Le financement d’Aston Martin fait l’objet de discussions avec des partenaires financiers potentiels, le constructeur souhaitant préserver des liquidités suffisantes pour mettre en œuvre sa stratégie.
Le financement d’Aston Martin réexaminé
Le conseil d’administration examine régulièrement la structure de capital du groupe, autrement dit l’équilibre entre dette et fonds propres. Aston Martin a confirmé que des échanges étaient en cours avec de possibles partenaires financiers, sans dévoiler leur identité.
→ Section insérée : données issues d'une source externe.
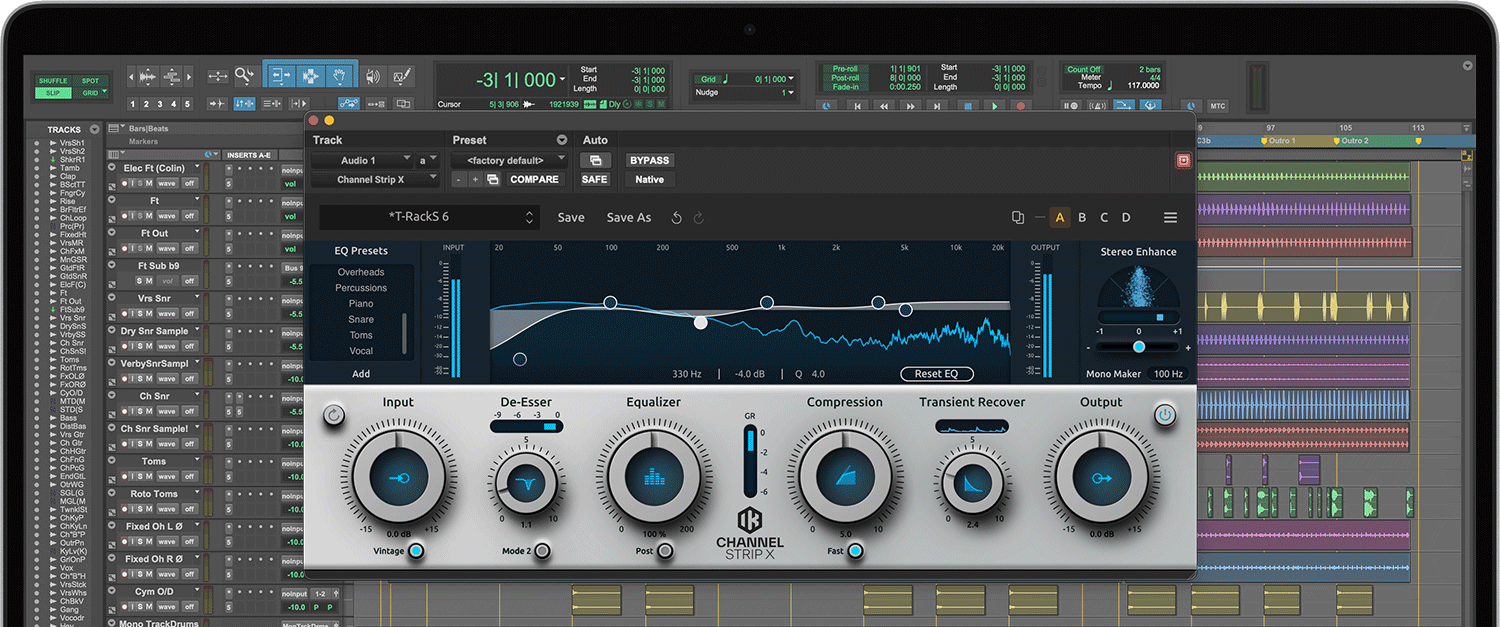Enable De-Esser Mode 2
Screen dimensions: 1500x627
point(542,551)
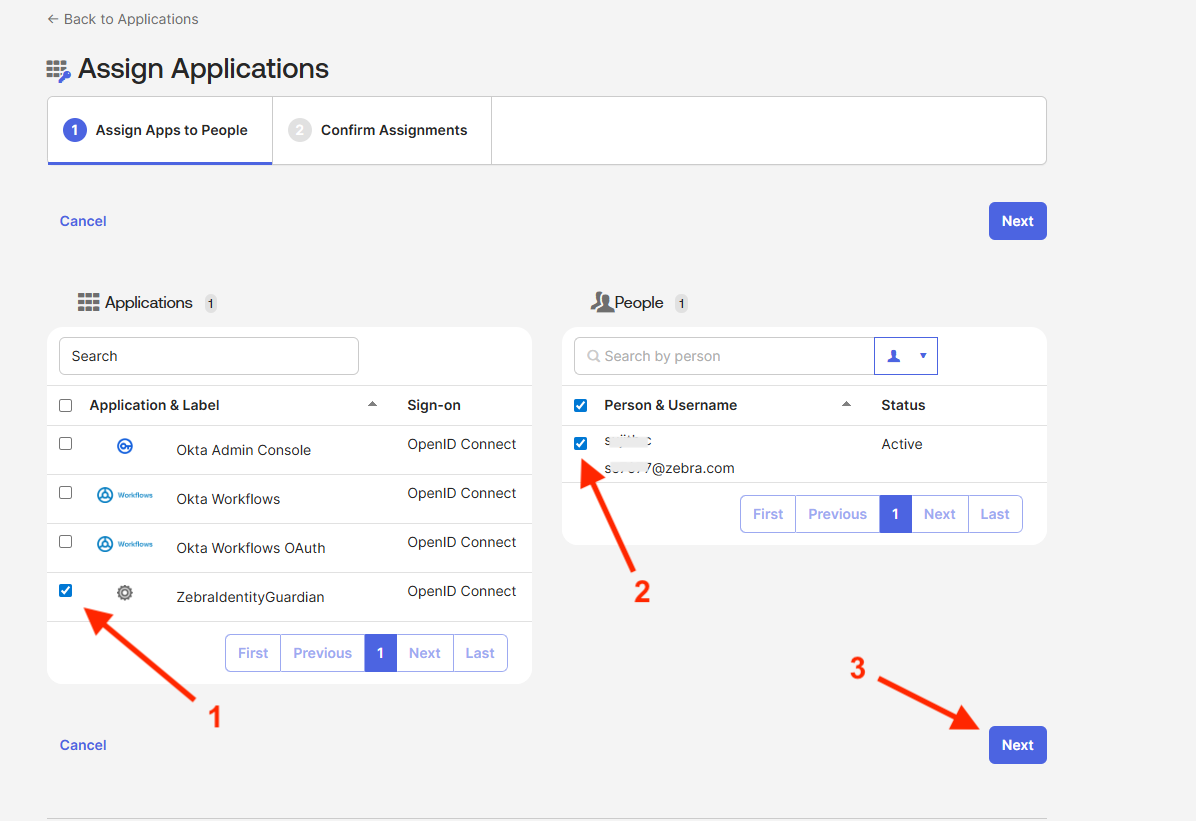Switch to Confirm Assignments step tab
Viewport: 1196px width, 821px height.
coord(381,131)
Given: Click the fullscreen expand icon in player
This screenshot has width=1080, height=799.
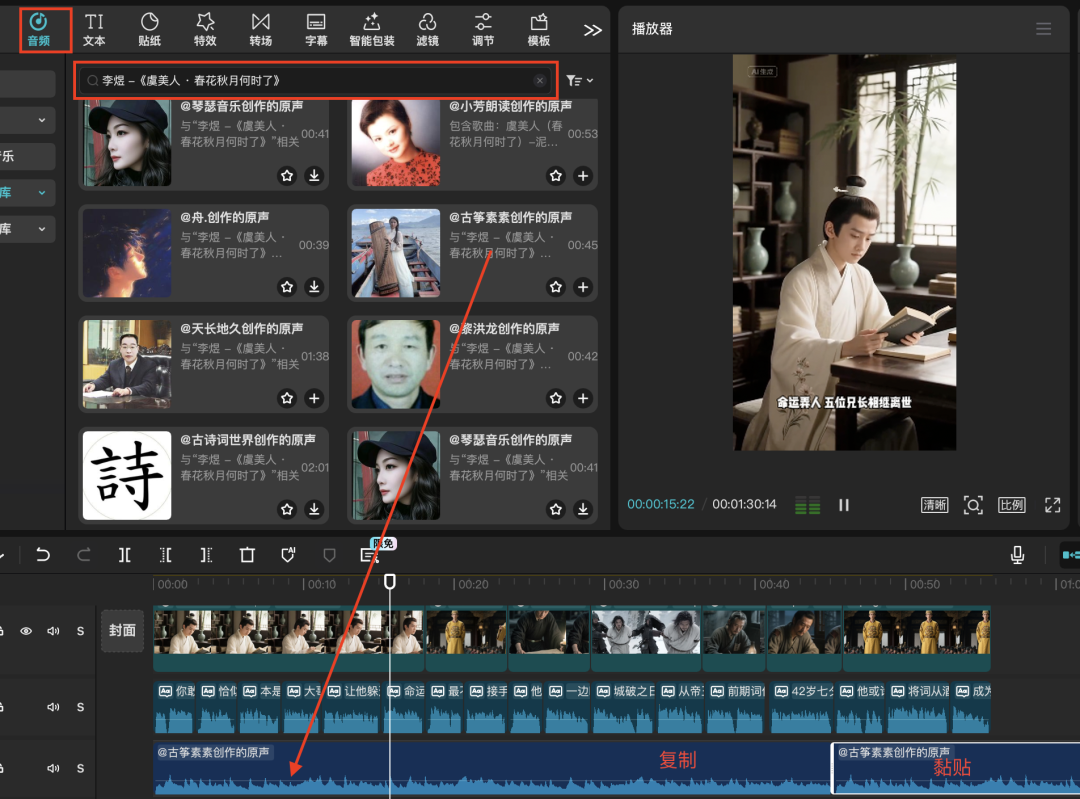Looking at the screenshot, I should tap(1052, 505).
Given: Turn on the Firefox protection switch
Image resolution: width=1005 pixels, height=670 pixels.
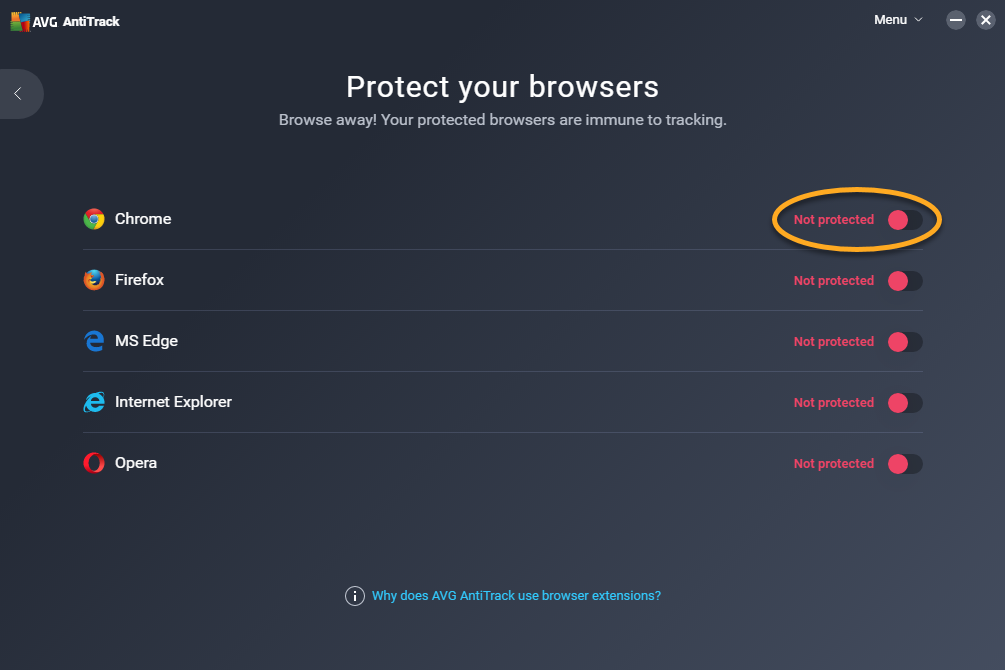Looking at the screenshot, I should 905,281.
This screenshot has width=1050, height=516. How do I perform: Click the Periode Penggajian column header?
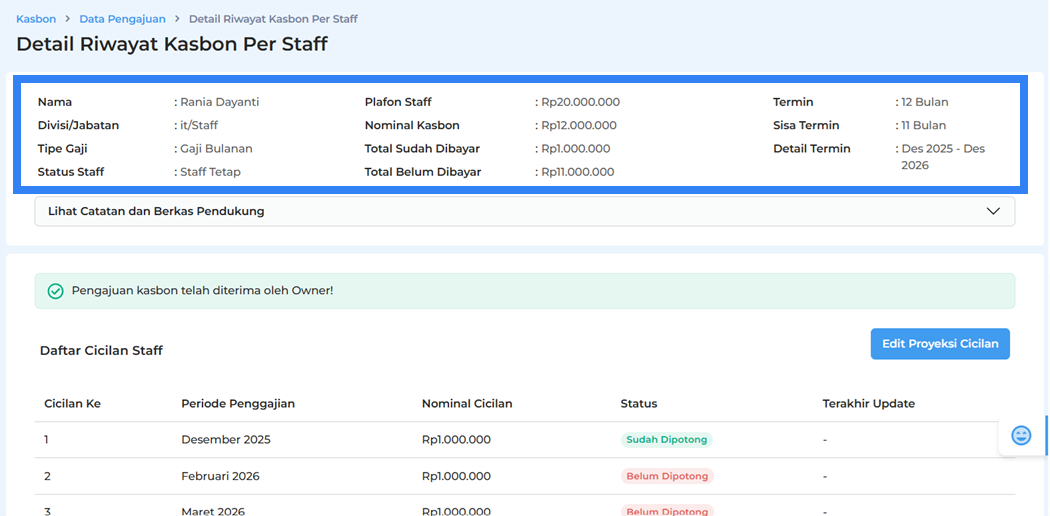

Sa priorité reste d’appliquer sa stratégie, de prolonger la dynamique positive du premier trimestre 2026 et d’obtenir l’amélioration sensible de ses performances financières attendue sur l’ensemble de l’exercice, tout en conservant suffisamment de liquidités.
Ces discussions surviennent après que Bloomberg a fait état de négociations avec plusieurs fonds, dont HPS Investment Partners. Le schéma envisagé serait garanti par des actifs d’Aston Martin placés hors de portée des créanciers actuels. Ce montage « drop-down » permettrait d’adosser le nouveau financement à ces actifs. Le cabinet Simpson Thacher conseillerait le constructeur dans cette opération.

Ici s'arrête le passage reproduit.